#AllEyesOnJuliana
June 3, 2019 6:15 AM   Subscribe

Since 2015, 21 young people from across the country have been suing the federal government for violating their constitutional rights to life, liberty, and property by knowingly contributing to climate change for over five decades. Like Brown v. Board of Education did for civil rights, Juliana v. United States has the potential to become the landmark climate change case of our country’s history.

Quartz has a good overview of the case's history.

There's a livestream of the case's oral arguments at 2PM PDT (5PM EDT) tomorrow on the Ninth Circuit Court of Appeals YouTube channel (which is not a thing I would have ever expected to exist).
posted by ragtag (14 comments total) 20 users marked this as a favorite
 
Wikipedia
posted by Tell Me No Lies at 6:41 AM on June 3, 2019 [1 favorite]


It's about goddamn time!
posted by growabrain at 6:53 AM on June 3, 2019 [1 favorite]


My hopes for this effort are... measured. I feel like the era where the upper branches of the court system examined test cases like this as logically and dispassionately as they could, using precedent... is falling by the wayside as upper level judge positions have become political. The result is less about sober interpretation of the law and more about rationalization of their political end goals.

Still, I am rooting for this.
posted by DirtyOldTown at 6:58 AM on June 3, 2019 [16 favorites]


What DirtyOldTown said! With this court, not happening. It may be another generation or two at this rate.
posted by Katjusa Roquette at 7:15 AM on June 3, 2019


It may be another generation or two at this rate.

We do not have another generation to address this.
posted by OverlappingElvis at 7:23 AM on June 3, 2019 [21 favorites]


I am quite intrigued by this reasoning.
posted by kevinbelt at 7:26 AM on June 3, 2019


I feel like the era where the upper branches of the court system examined test cases like this as logically and dispassionately as they could, using precedent

I’m not sure that even a court like that would yield the desired result here, mainly because precedents seem to be scarce and those that exist seem to support dismissing the case as too broad.

I’m hoping for the best though.
posted by Tell Me No Lies at 7:35 AM on June 3, 2019 [1 favorite]


I'm hesitant, because last year a Federal District judge dismissed a suit by San Francisco and Oakland
The cities wanted the defendants — including BP, Chevron, ConocoPhillips, Exxon Mobil and Royal Dutch Shell — to help pay for projects like protecting coastlines from flooding.
But Judge Alsup said the issues would more properly be handled by the other two branches of government. “The court will stay its hand in favor of solutions by the legislative and executive branches,” he wrote.
IF PROPERTY RIGHTS WERE REAL, CLIMATE-DESTROYING COMPANIES WOULD BE SUED OUT OF EXISTENCE
posted by the man of twists and turns at 7:53 AM on June 3, 2019 [9 favorites]


While I don't enjoy being a wet blanket, my day job involves tracking and analyzing environmental litigation in the federal courts and nobody I've talked to at any level who's not directly involved with the case thinks there's any chance the Juliana plaintiffs win.

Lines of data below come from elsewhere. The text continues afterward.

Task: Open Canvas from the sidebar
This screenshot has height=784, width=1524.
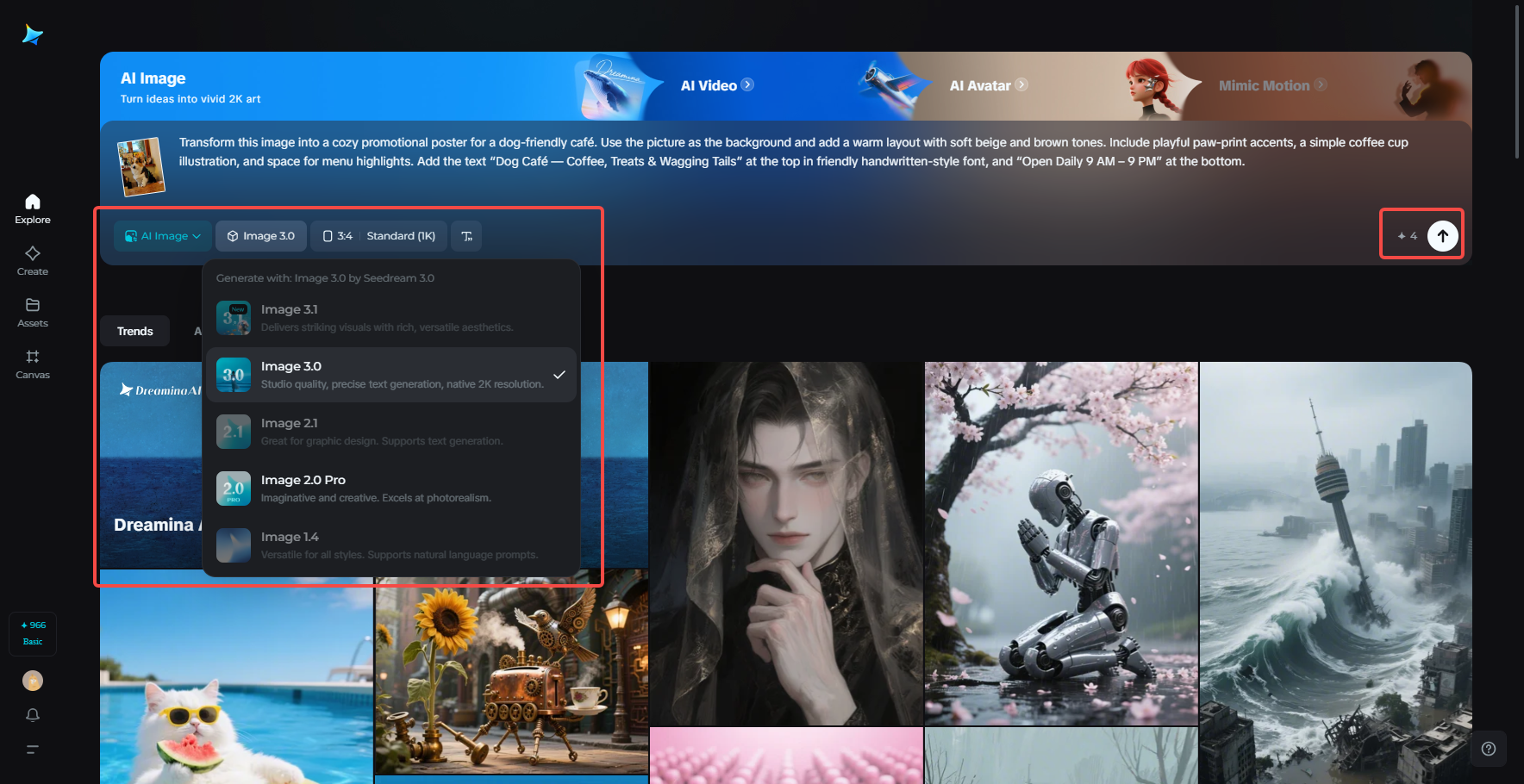Action: tap(33, 364)
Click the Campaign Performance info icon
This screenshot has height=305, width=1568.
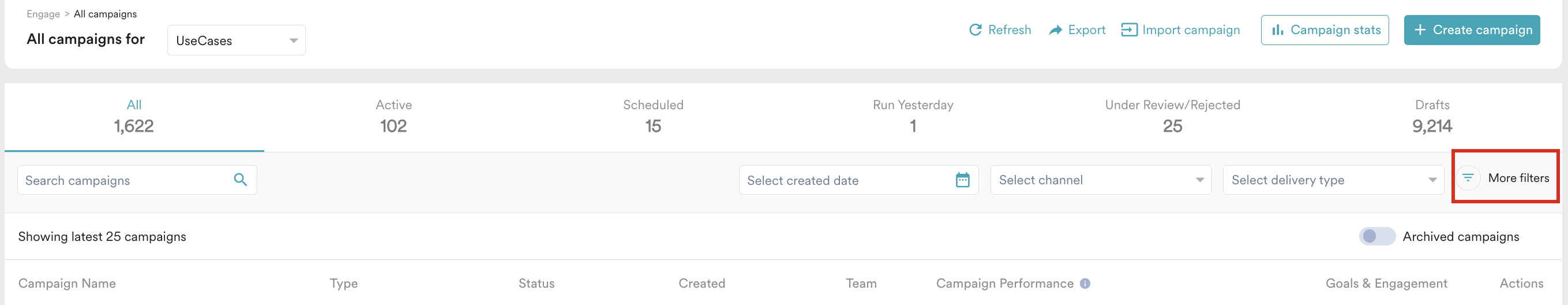click(x=1085, y=284)
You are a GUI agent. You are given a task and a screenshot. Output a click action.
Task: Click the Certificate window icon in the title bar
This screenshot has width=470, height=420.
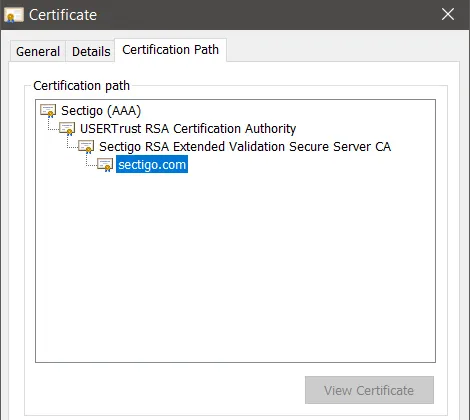(14, 15)
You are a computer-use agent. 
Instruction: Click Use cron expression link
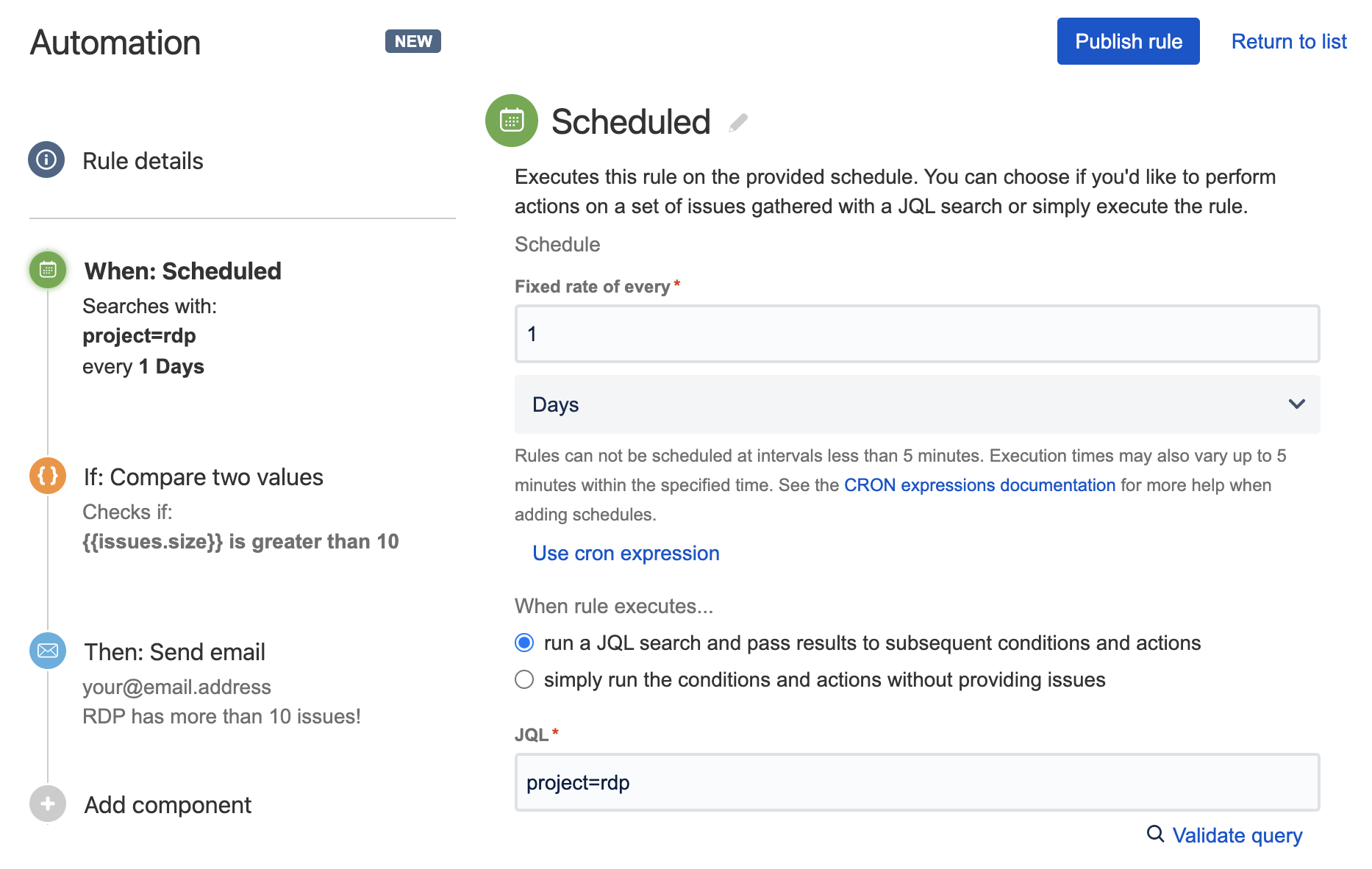[x=626, y=553]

Especially with this Supreme Court, it's a good PR move but a doomed legal cause.
posted by Holy Zarquon's Singing Fish at 8:13 AM on June 3, 2019 [4 favorites]


Yeah, it's hard to see this case winning outright. But part of why I said it's intriguing is the possibility that there will be some dictum or concurring opinion from which another case can be made later. There's a lot going on here, and if you're playing the long game (which, pretty much by definition, these plaintiffs are), there's a lot left to play out.
posted by kevinbelt at 10:02 AM on June 3, 2019 [2 favorites]


Is there a Scylla and Charybdis for Conservative justices where they have to make a narrow ruling to avoid setting precedent for limitations on private property rights, or is this going to just be a lot of conservative hypocrisy?
posted by BrotherCaine at 11:14 AM on June 3, 2019


I don't think the legal precedent will matter as much as putting this case in front of the media. This has the potential to spark a lot of populist anger at the price we're being made to pay for decades of private profit. Hopefully, right-thinking people will be there to channel that emotion in into useful direct action and not just more walls & more militarized borders.
posted by Kitty Stardust at 2:21 PM on June 3, 2019 [2 favorites]


I read a tiny part part of the plaintiffs’ lawsuit online and... it’s surprisingly very readable for a layperson without a legal background and very, very persuasive.

Unfortunately I’m not sure if persuasion by rational, demonstrable argument will matter to the Roberts Court...
posted by cricketcello at 4:16 PM on June 3, 2019


Children's Climate Lawsuit: Appellate Judge Sees Criminal Neglect
One appellate court judge was impressed enough Tuesday by the case brought by 21 children, some now adults, suing the U.S. government over climate change that he said it may show criminal neglect. But Judge Andrew D. Hurwitz remained less certain on the specific question before the Ninth Circuit Court of Appeals: whether the judicial branch can do anything about it.